About this exercise: Repeat the following data exactly, omitting pictures.

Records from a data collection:
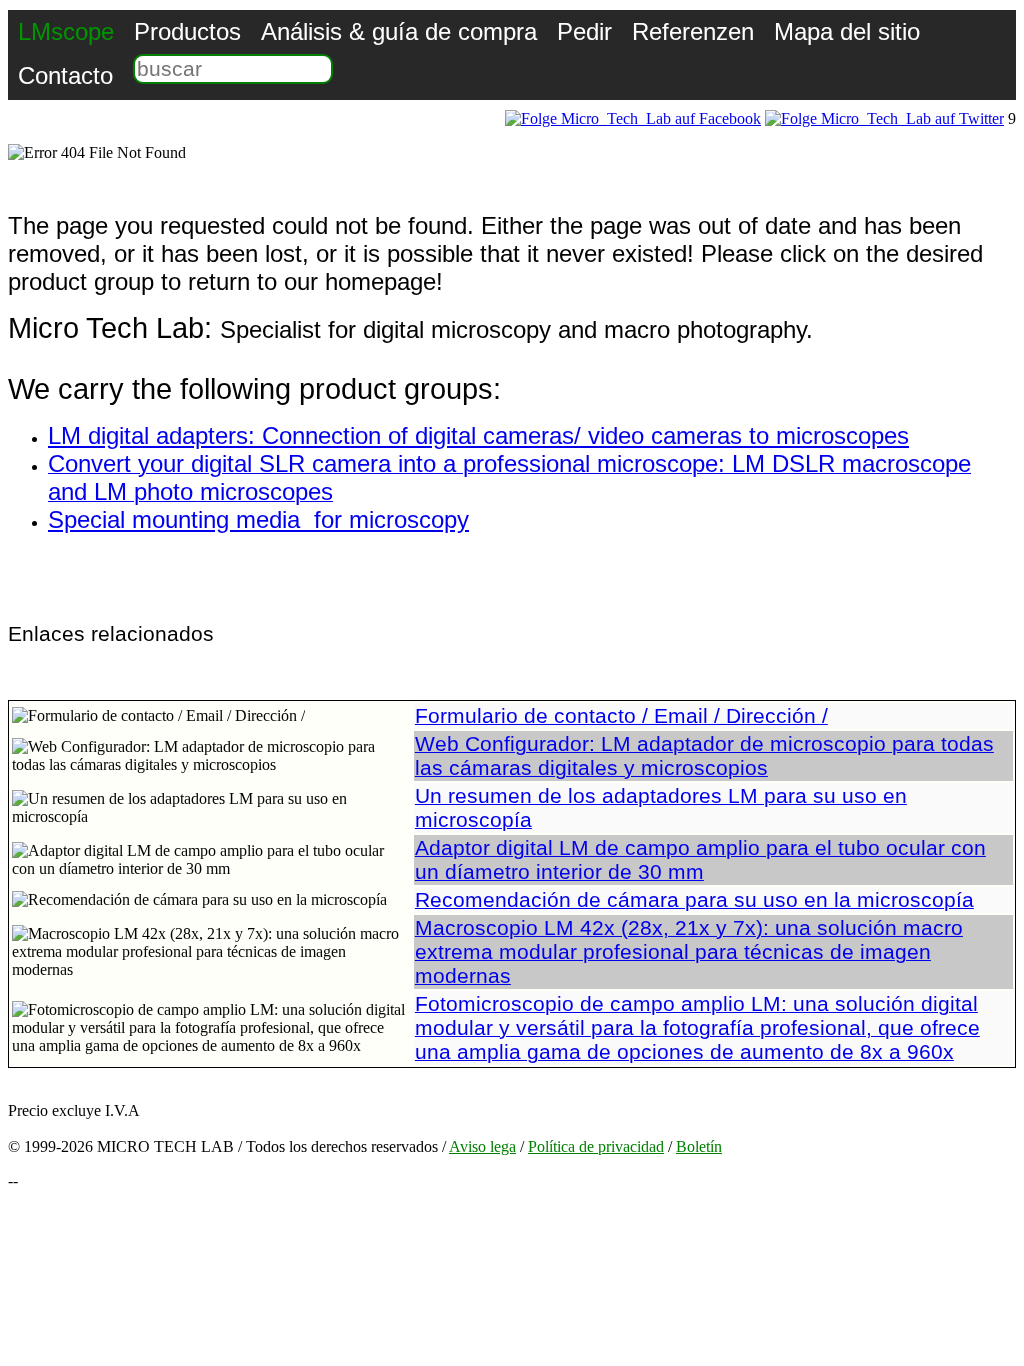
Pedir (584, 31)
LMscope (66, 31)
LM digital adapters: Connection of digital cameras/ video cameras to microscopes (478, 435)
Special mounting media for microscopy (258, 519)
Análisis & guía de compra (399, 31)
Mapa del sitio (847, 31)
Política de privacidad (596, 1146)
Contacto (65, 75)
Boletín (699, 1146)
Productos (187, 31)
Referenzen (693, 31)
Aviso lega (482, 1146)
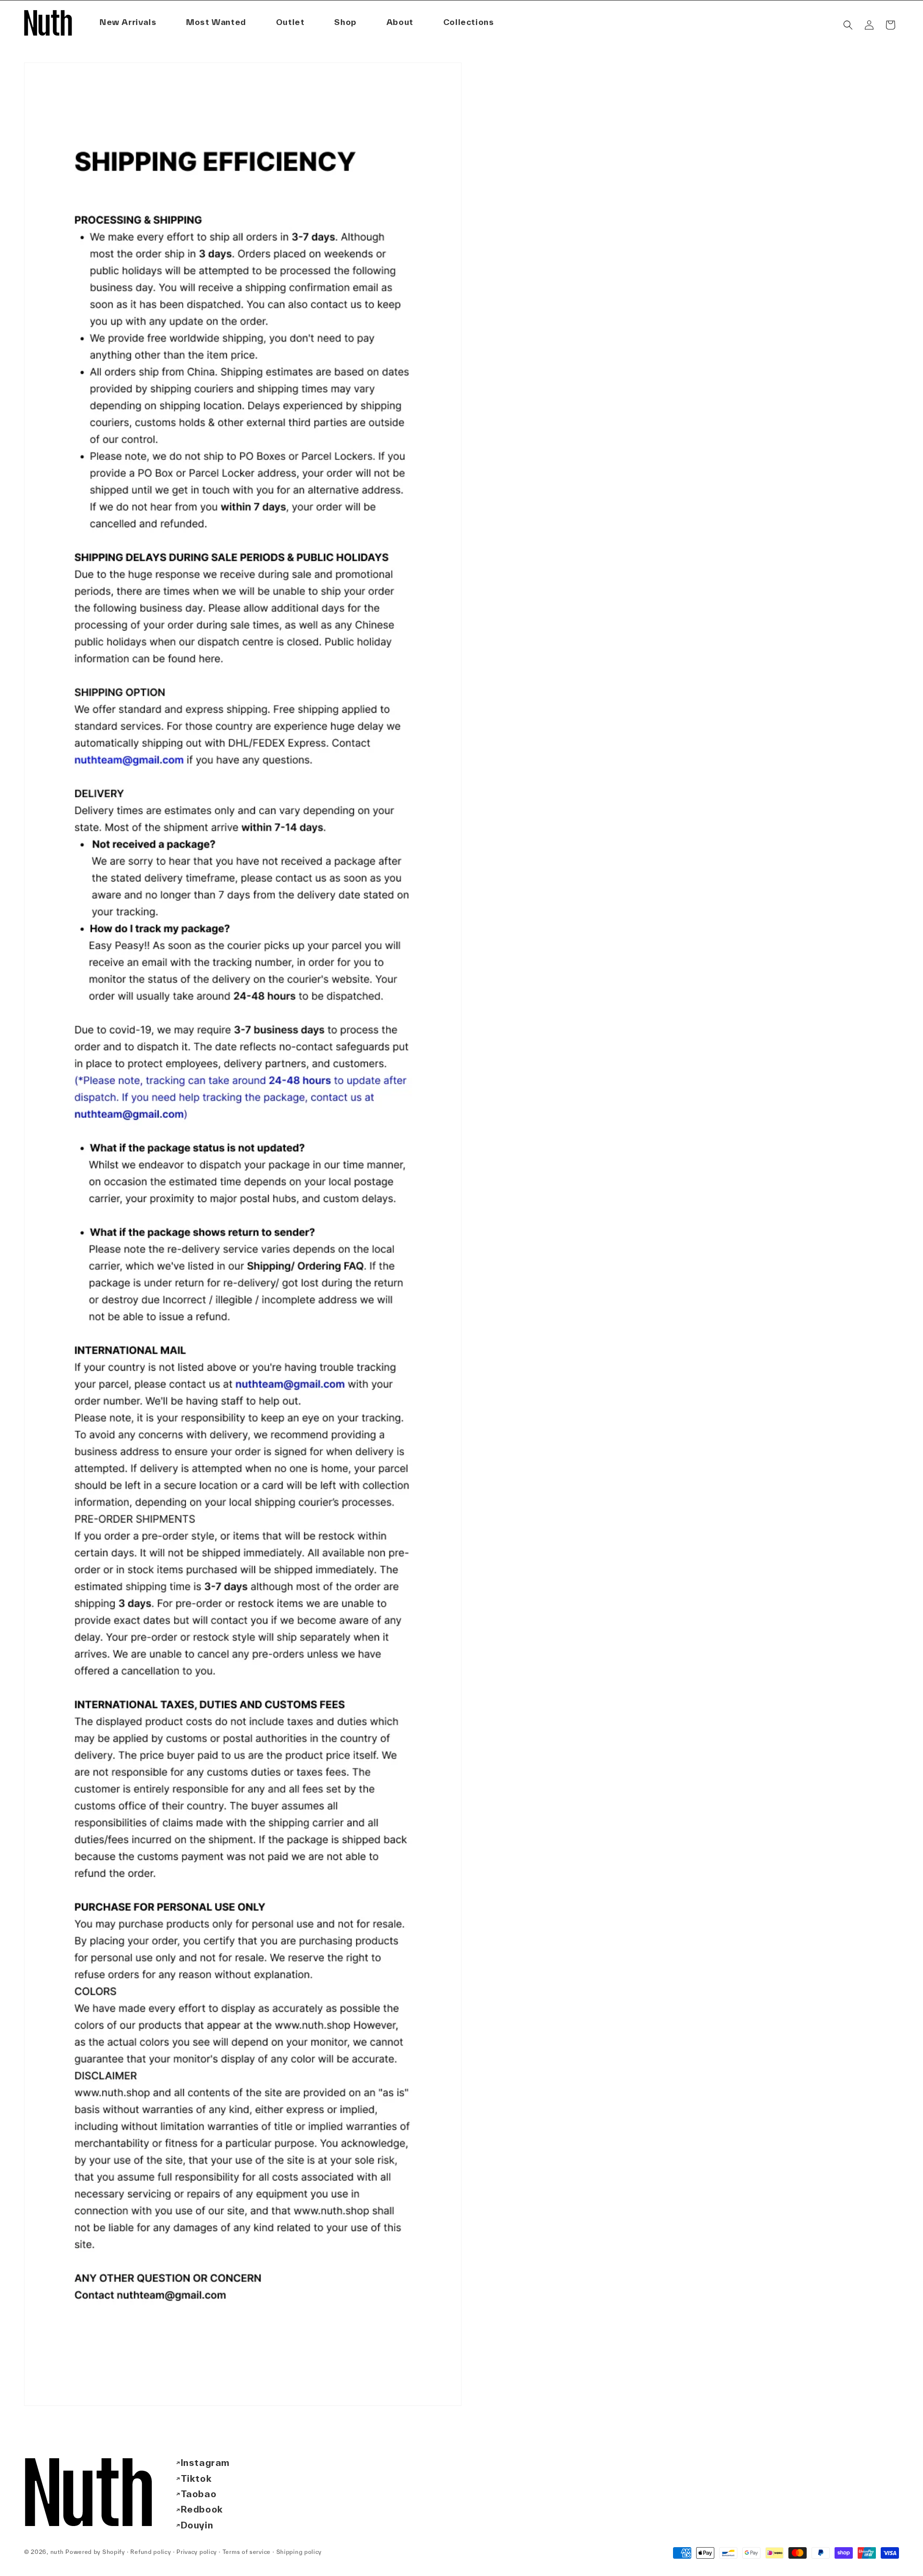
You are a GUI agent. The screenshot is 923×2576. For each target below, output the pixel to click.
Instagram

Result of the exercise:
Pedir (584, 31)
LMscope (66, 31)
LM digital adapters: Connection of digital cameras/ video cameras to microscopes (478, 435)
Special mounting media for microscopy (258, 519)
Análisis & guía de compra (399, 31)
Mapa del sitio (847, 31)
Política de privacidad (596, 1146)
Contacto (65, 75)
Boletín (699, 1146)
Productos (187, 31)
Referenzen (693, 31)
Aviso lega (482, 1146)
You are a GUI agent. The screenshot is 923×2576. For each target below, output the pixel to click.
Instagram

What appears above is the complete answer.